Apesar de considerar a “culpa patronal grave” e a “gravidade da patologia”, Adenilson Brito Fernandes estipulou a indenização em apenas R$ 50 mil. O defensor da jornalista, Carlos Daniel Gomes Toni, que tem experiência no ramo trabalhista, indenizações baixas por danos morais são comuns, pois visam efeito pedagógico e não meramente punitivo. Porém, ele contou que vai recorrer do valor.
Direitos trabalhistas definidos
A Justiça de São Paulo também invalidou, segundo a página, o contrato de prestação de serviços como pessoa jurídica (PJ) que a Globo e Veruska Donato mantiveram entre abril de 2002 e junho de 2019. Com isso, a empresa terá que registrar em carteira , com um salário mensal final de R$ 52.582.
Para Fernandes, a determinação não afronta decisões recentes do STF (Supremo Tribunal Federal) e STJ (Superior Tribunal de Justiça), considerando legais relações chamadas pejotizadas, porque no caso de Veruska Donato havia claramente uma situação de subordinação, não de terceirização.
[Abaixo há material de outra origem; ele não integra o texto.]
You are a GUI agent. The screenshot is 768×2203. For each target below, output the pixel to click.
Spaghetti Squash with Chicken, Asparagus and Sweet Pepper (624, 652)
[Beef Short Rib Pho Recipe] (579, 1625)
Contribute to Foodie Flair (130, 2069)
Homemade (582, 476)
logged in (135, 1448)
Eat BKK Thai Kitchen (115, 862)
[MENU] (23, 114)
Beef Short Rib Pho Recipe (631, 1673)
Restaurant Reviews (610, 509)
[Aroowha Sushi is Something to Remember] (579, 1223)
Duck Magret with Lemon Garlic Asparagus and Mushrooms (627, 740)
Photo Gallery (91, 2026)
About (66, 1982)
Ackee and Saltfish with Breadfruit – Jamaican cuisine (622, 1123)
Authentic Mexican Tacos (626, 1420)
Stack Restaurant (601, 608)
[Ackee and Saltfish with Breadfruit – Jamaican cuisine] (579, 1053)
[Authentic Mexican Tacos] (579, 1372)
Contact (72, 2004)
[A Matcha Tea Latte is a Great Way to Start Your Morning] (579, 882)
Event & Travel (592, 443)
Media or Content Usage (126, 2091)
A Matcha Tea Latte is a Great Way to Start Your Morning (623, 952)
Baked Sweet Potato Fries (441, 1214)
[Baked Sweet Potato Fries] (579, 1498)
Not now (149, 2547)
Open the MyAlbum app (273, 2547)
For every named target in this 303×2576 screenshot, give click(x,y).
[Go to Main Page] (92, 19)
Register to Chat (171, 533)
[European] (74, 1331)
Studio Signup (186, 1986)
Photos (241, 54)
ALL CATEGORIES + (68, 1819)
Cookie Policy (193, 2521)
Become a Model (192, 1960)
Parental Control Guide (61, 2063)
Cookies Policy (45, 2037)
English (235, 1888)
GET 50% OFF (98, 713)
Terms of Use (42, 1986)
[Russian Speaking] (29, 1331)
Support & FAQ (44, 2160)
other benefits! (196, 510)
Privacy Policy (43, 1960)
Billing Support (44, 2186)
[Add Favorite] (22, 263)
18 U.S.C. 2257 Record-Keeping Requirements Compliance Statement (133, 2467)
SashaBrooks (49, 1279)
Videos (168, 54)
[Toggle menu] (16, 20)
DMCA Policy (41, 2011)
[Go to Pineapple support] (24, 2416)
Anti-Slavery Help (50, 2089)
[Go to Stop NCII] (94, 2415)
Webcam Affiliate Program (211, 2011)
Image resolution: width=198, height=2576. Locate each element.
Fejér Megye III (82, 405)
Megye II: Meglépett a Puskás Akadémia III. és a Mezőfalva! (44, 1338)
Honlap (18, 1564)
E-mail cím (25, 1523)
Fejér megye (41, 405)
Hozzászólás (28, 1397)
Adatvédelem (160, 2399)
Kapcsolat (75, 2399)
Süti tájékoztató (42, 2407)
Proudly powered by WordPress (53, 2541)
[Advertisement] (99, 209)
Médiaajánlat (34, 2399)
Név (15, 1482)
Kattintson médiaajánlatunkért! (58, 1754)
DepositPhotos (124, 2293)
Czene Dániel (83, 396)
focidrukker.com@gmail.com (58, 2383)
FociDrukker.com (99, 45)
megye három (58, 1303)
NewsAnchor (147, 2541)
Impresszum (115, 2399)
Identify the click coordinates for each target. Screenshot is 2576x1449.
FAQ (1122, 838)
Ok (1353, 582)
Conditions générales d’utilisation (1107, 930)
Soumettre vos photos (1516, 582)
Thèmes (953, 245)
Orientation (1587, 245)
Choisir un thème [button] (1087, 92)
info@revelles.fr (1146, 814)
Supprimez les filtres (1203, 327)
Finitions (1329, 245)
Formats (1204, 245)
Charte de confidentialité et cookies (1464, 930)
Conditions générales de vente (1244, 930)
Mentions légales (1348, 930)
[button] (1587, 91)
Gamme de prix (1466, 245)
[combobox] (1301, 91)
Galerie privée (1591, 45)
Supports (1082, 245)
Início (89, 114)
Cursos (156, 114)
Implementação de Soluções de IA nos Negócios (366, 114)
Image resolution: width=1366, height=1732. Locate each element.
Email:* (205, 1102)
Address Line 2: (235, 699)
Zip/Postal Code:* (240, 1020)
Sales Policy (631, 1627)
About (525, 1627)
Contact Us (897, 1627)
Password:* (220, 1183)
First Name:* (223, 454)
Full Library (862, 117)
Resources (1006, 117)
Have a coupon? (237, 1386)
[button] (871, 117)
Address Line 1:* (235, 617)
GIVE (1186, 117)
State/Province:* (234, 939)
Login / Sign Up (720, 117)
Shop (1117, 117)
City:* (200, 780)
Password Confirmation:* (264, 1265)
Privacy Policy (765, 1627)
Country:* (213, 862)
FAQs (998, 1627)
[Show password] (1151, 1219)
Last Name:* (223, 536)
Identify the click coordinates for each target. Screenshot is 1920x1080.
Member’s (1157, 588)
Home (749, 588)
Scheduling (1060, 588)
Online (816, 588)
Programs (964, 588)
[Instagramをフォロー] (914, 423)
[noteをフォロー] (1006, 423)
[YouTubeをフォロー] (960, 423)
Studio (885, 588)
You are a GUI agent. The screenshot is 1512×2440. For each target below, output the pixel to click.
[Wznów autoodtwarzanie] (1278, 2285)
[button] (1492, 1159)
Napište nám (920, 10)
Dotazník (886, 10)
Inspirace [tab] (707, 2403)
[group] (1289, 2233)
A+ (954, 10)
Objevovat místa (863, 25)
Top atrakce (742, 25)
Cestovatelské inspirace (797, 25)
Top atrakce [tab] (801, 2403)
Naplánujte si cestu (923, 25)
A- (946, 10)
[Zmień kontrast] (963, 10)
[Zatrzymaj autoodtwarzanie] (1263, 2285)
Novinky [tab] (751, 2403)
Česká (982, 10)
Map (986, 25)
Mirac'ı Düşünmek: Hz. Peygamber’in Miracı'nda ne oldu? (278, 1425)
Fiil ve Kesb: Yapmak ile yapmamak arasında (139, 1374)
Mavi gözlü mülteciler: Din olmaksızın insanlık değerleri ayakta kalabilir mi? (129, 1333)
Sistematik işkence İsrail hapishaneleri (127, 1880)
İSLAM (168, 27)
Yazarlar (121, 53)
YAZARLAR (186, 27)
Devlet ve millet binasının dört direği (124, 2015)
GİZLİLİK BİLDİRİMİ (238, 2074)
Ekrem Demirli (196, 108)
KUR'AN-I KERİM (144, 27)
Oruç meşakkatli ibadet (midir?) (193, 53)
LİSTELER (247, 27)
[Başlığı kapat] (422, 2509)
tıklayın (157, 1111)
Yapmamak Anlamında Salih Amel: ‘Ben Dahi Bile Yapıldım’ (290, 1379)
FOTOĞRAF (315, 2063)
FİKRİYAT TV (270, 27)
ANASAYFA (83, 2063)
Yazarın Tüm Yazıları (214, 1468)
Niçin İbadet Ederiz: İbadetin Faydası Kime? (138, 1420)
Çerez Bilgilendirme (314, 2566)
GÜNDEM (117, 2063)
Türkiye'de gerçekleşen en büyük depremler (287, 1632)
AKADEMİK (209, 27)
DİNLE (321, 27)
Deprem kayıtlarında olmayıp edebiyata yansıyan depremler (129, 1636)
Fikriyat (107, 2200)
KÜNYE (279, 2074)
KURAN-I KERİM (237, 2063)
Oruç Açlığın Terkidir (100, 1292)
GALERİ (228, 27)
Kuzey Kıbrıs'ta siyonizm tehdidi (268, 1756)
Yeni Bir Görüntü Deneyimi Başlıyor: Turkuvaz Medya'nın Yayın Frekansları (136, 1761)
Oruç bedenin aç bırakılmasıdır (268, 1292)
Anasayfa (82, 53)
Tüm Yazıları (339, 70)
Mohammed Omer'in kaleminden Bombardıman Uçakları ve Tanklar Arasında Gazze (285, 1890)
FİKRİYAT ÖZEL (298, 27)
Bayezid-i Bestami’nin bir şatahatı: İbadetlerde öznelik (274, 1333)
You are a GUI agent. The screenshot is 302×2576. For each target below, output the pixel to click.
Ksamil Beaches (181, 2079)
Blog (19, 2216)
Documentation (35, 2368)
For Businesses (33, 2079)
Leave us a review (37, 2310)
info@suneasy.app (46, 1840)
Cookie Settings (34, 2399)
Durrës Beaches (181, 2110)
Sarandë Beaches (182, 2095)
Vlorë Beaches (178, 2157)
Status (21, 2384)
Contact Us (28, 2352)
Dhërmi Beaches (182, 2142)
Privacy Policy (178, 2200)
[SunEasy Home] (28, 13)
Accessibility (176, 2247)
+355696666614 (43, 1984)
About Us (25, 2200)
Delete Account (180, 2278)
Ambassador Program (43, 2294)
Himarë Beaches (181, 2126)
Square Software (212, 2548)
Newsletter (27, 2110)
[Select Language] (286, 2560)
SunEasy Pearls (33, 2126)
“O conteúdo jornalístico pertence com exclusividade à direção do reclamado [Globo], é este quem dita e determina o que será ou não veiculado, determina quais matérias serão preparadas, se serão exibidas ou não, edita, determina determina seu refazimento e etc. Logo, não há autonomia, nem liberdade nesta tarefa”, analisou ele.
Por conta da decisão, a jornalista irá receber adicional por tempo de serviço, residuais de aviso prévio e 13º salário, vale refeição, FGTS (Fundo de Garantia por Tempo de Serviço), multa de 40% sobre o saldo do FGTS, horas extras, intervalos de refeição e adicional noturno.
Esses valores serão baseados, de acordo com a Justiça, sobre os últimos cinco anos de relação trabalhista, contados a partir da data de protocolo da ação, em janeiro de 2023. O juiz estimou a indenização em R$ 3,5 milhões, mas segundo os advogados de Veruska, esse valor é extremamente conservador, mais para estipular honorários advocatícios, e deve ficar acima de R$ 8 milhões.
O Notícias da TV revelou, ainda, que nem todas as indenizações pedidas por Veruska foram concedidas. A autora tentou anular sua dispensa da Globo, o que o juiz negou, pois foi dela a decisão de se demitir. Fernandes também a condenou a pagar R$ 5 mil de multa por litigância de má-fé, porque seus advogados tentaram desqualificar testemunha da Globo, o que foi considerado um “incidente processual”.
O magistrado decidiu também que a Receita Federal e o INSS sejam oficiados para que a Globo seja multada pelo não recolhimento de impostos e contribuições previdenciárias nos 17 anos em que Veruska foi PJ.
Após deixar a Globo, Veruska se mudou para Campo Grande, no Mato Grosso do Sul, e trabalhou durante dois anos como apresentadora da Record local. Hoje, ela atua como assessora da senadora Tereza Cristina (PP).
A TV Globo ainda pode recorrer da decisão e não quis comentar o caso.